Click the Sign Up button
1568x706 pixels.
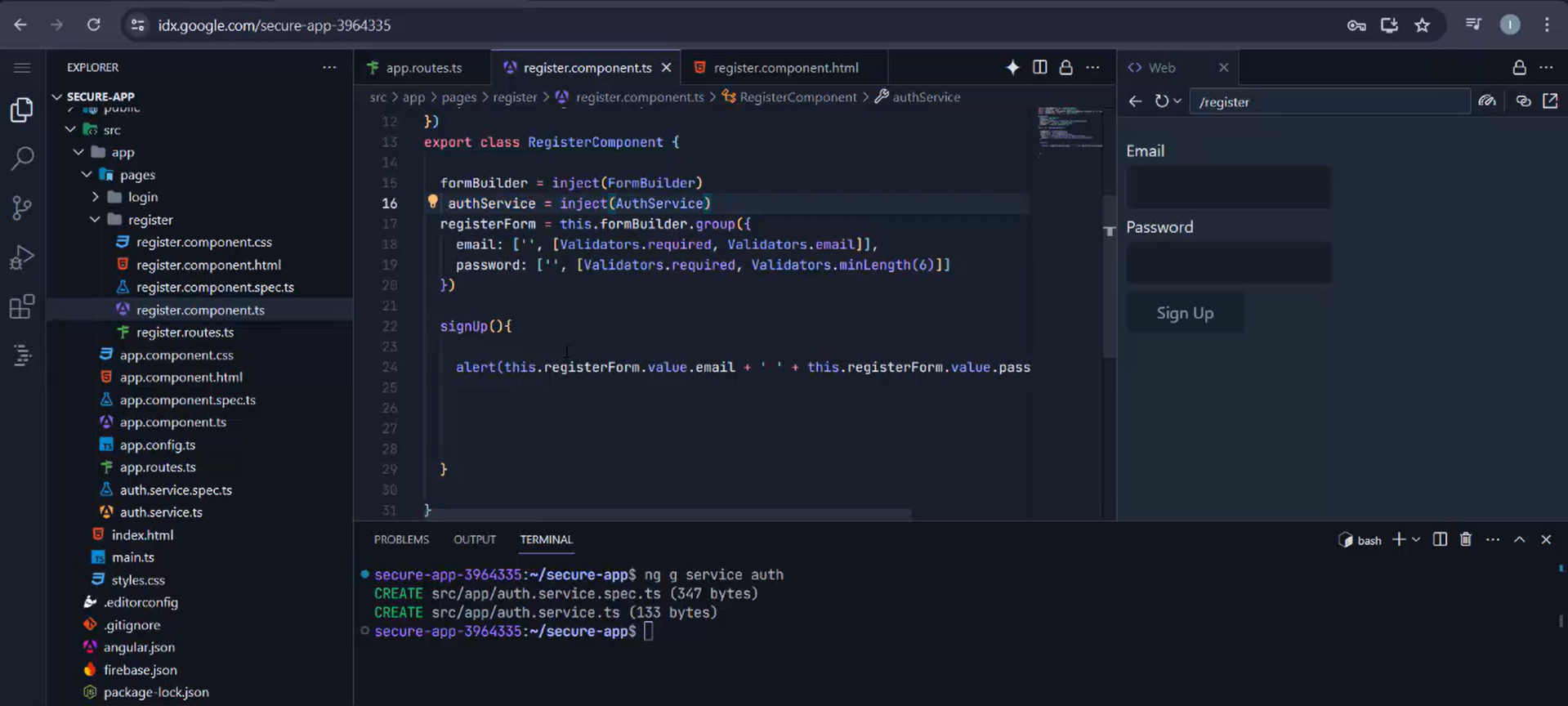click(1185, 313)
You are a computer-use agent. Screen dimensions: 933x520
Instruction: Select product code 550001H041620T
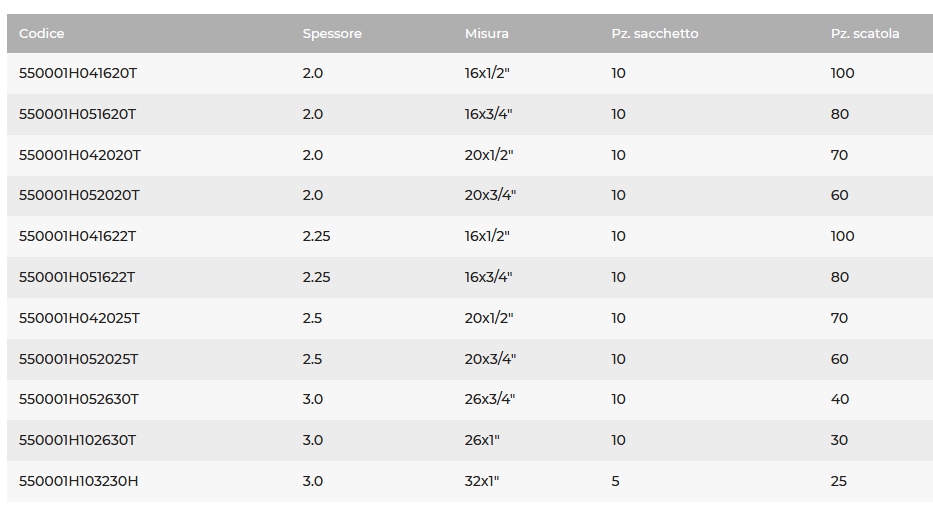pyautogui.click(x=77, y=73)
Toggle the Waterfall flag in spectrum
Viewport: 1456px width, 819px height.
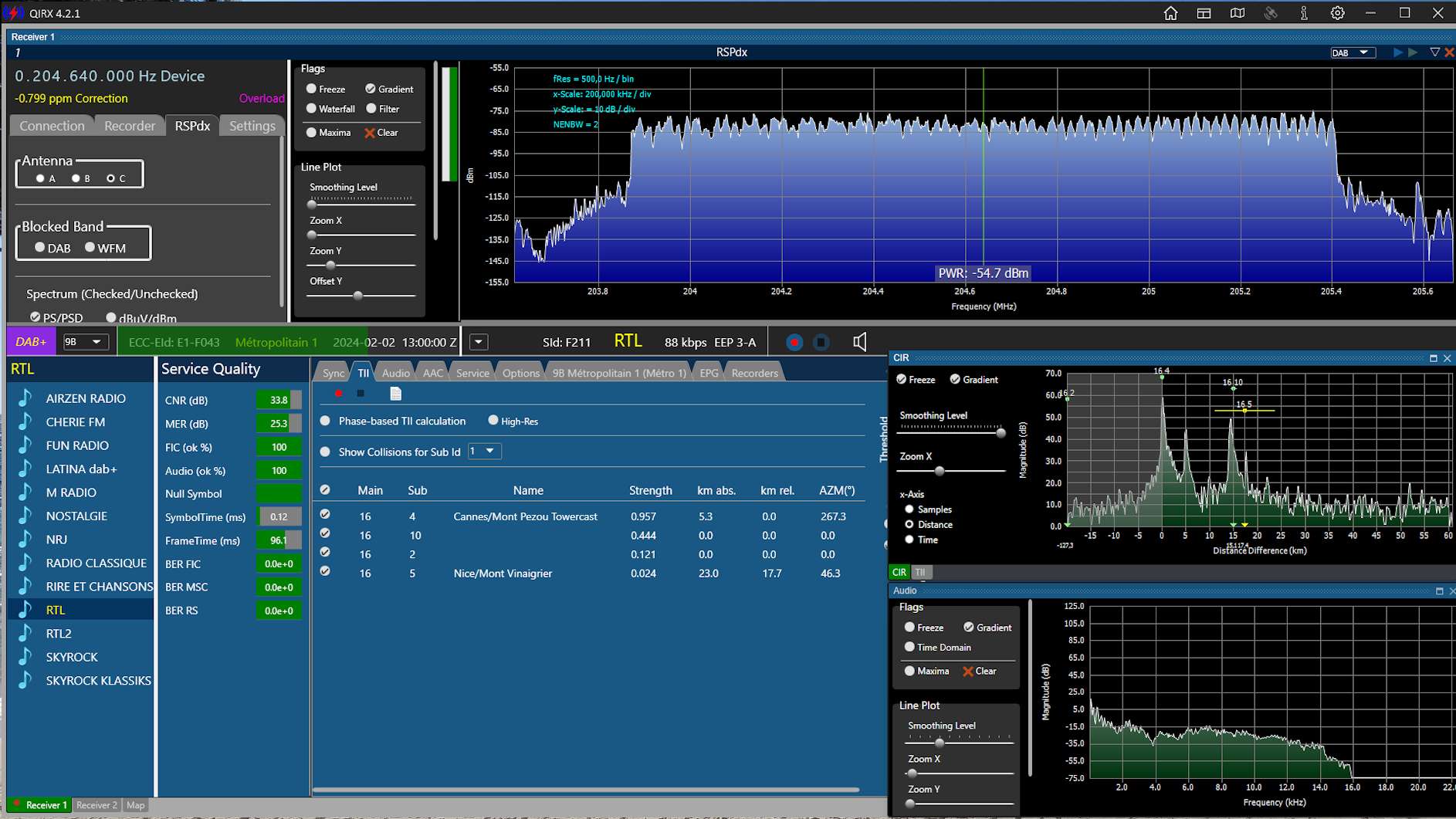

########################################

Leaving the pictures behind, return every line above exactly.

Click the Sign Up button
1568x706 pixels.
click(1185, 313)
You are a computer-use agent. Screen dimensions: 933x520
Instruction: Select product code 550001H041620T
pyautogui.click(x=77, y=73)
Toggle the Waterfall flag in spectrum
Viewport: 1456px width, 819px height.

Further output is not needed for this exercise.